L'ospedale San Giovanni di Roma vince la scommessa paperless

SANITA' ELETTRONICA

L'azienda sarà la prima struttura sanitaria in Italia a gestire processi clinici e gestionali in modalità interamente digitale. Cartella clinica elettronica in tutti i reparti entro l'anno

di Federica Meta
La scommessa digitale del complesso ospedaliero San Giovanni-Addolorata parte dall’implementazione del data center. La struttura romana ha fatto del sistema informativo il fiore all’occhiello dell’erogazione dei servizi al paziente e nell’organizzazione del lavoro interno e si avvia diventare il primo ospedale intermente paperless d’Italia.

A svelare la tempistica il direttore generale del San Giovanni, Luigi D’Elia.
“La dematerializazione nel nostro complesso è ormai una tendenza forte, già operativa in alcuni reparti come la linea di emergenza, le camere operatorie e gli ambulatori, che diventerà realtà in tutti i reparti entro la fine del 2010 – precisa D’Elia -. Il nuovo data center, sviluppato da Engineering Ingegneria Informatica, è dotato di server di grande potenzialità elaborativa in cui affluiscono dati ed immagini prodotti dagli oltre 1.000 Pc allocati nelle Unità operative cliniche e gestionali, nei gruppi operatori, nonché dai120 Pc portatili di reparto clinico e dalle apparecchiature elettromedicali e radiologiche, connessi in rete telematica per archiviare immagini e dati dei pazienti. In altri termini abbiamo avviato in modo integrale la compilazione della cartella clinica digitale, dall'accoglienza del paziente alle dimissioni, sia sotto l'aspetto clinico sia sotto l'aspetto gestionale, per facilitare l'abbandono progressivo dell'uso della carta nel complesso ospedaliero”.
L’implementazione del data center è rappresenta il coronamento di un percorso di investimenti iniziato nel 2005 per la reingegnerizzazione dei processi clinici e gestionali basati con l’obiettivo di creare un datawarehouse relazionale e sistemi di reporting consultabili online.

L’accelerazione sulla dematerializzazione- punto focale del piano E-gov 2012- è stata facilitata anche dal lavoro di supporto svolto dal campus telematico interno all’ospedale.
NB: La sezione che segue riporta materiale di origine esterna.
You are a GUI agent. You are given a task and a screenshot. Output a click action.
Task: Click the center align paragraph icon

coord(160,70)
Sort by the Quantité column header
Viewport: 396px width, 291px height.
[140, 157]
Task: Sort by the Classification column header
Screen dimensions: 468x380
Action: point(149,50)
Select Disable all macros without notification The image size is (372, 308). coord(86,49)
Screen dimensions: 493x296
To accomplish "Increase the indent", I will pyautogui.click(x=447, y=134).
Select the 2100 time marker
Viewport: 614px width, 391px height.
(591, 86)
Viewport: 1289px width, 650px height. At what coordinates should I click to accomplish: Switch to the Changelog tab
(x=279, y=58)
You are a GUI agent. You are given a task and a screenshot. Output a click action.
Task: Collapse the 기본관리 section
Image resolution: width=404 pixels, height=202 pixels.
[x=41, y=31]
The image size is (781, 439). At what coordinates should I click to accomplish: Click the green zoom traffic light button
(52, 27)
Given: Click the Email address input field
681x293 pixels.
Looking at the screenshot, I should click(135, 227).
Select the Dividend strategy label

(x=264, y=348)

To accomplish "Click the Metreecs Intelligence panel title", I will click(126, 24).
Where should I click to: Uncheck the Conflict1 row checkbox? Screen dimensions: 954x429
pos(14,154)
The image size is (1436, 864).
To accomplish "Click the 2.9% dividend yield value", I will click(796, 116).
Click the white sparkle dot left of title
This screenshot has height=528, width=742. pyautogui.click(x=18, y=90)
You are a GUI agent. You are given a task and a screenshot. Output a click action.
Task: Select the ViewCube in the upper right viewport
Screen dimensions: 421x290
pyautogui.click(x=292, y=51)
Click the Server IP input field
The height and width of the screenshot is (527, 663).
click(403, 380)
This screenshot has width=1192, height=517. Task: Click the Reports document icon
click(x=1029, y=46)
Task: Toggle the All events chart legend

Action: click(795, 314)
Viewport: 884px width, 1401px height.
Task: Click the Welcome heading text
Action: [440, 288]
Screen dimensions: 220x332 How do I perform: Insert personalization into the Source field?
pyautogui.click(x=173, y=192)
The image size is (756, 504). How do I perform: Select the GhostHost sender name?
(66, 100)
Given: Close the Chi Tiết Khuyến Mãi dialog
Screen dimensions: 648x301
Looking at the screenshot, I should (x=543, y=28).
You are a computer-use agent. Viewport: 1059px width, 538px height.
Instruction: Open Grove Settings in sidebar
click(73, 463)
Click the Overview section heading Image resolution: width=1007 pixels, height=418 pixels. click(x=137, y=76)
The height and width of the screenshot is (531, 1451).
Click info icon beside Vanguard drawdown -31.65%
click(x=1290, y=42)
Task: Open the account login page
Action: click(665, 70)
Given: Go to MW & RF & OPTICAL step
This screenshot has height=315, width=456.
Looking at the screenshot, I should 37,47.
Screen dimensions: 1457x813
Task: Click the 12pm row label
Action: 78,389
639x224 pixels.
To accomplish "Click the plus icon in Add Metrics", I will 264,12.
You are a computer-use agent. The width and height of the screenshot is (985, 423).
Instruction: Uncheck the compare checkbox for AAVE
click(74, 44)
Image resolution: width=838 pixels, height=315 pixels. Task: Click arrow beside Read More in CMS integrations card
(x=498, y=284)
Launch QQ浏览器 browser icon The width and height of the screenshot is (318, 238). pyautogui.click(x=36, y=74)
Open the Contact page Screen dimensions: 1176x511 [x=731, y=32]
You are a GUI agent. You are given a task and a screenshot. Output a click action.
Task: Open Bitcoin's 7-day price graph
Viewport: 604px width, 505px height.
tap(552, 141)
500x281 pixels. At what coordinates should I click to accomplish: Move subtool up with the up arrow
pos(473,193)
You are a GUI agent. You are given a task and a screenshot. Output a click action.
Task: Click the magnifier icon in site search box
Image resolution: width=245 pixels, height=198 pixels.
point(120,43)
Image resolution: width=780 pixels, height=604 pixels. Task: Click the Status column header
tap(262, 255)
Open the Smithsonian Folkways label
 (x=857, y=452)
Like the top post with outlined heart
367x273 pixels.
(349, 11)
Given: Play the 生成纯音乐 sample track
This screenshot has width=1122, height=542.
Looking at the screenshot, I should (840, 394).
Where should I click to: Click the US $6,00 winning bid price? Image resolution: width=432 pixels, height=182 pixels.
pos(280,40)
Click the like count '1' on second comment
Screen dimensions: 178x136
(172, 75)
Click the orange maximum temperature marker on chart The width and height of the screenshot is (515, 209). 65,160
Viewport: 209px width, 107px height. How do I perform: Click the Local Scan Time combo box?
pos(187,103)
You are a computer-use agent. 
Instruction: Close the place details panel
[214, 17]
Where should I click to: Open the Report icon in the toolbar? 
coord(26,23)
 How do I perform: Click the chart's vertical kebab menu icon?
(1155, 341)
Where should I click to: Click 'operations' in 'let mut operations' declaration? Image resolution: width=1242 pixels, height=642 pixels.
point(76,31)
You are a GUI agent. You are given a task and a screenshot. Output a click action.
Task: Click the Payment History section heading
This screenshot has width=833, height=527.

La struttura è provvista di un centro stella primario e due secondari che consentono l’interconnessione dell’intera azienda, strutturata  a sua volta con cablaggi dedicati in fibra ottica, e la comunicazione in mobilità grazie alla rete WiFi, entrambi a firma Telecom Italia.
Gianfilippo D'Agostino, responsabile direzione Top Clients di Telecom Italia ricorda come l'informatizzazione dei processi amministrativi contruisca ad aumentare il Pil. "Solo dalla digitalizzazione del comparto sanitario si otterrebbero 2 punti percentuali in più".

Il programma “ospedale senza carta”  interagisce con i progetti di telemedicina.
"Il salto tecnologico avviato con la diffusione nei processi clinici di soluzioni per la comunicazione interna di dati ed immagini ci ha spinto a implementare e costruire ulteriori razionali prospettive incentrate sul paziente – spiega ancora D’Elia -. Per completare il quadro e offrire un’alternativa al ricovero ospedaliero è stato necessario sperimentare modelli operativi che assicurassero sicurezza nella diagnosi ed appropriatezza nelle terapie. Ne sono un esempio la telediagnosi cardiologica, in collegamento con centri sanitari in Tanzania, e l’area di teleassistenza per i pazienti con dimissione protetta, che ha evitato il ricovero di utenti affetti da fibrillazione atriale cardiovertita, con scompenso cardiaco, Parkinson, tumori, diabete, ipertensione, ulcerazione agli arti, broncopneumopatia cronica ostruttiva. É  stata poi dedicata un’area di telediagnostica per gli ospiti in comunità e un’area della formazione ed aggiornamento professionale, per medici e personale infermieristico degli ospedali”.
L’unità operativa di telemedicina sarà dotata ambienti propri nel presidio ospedaliero dell’ Addolorata; ambienti che, opportunamente cablati, andranno a regime nella prima metà del 2010.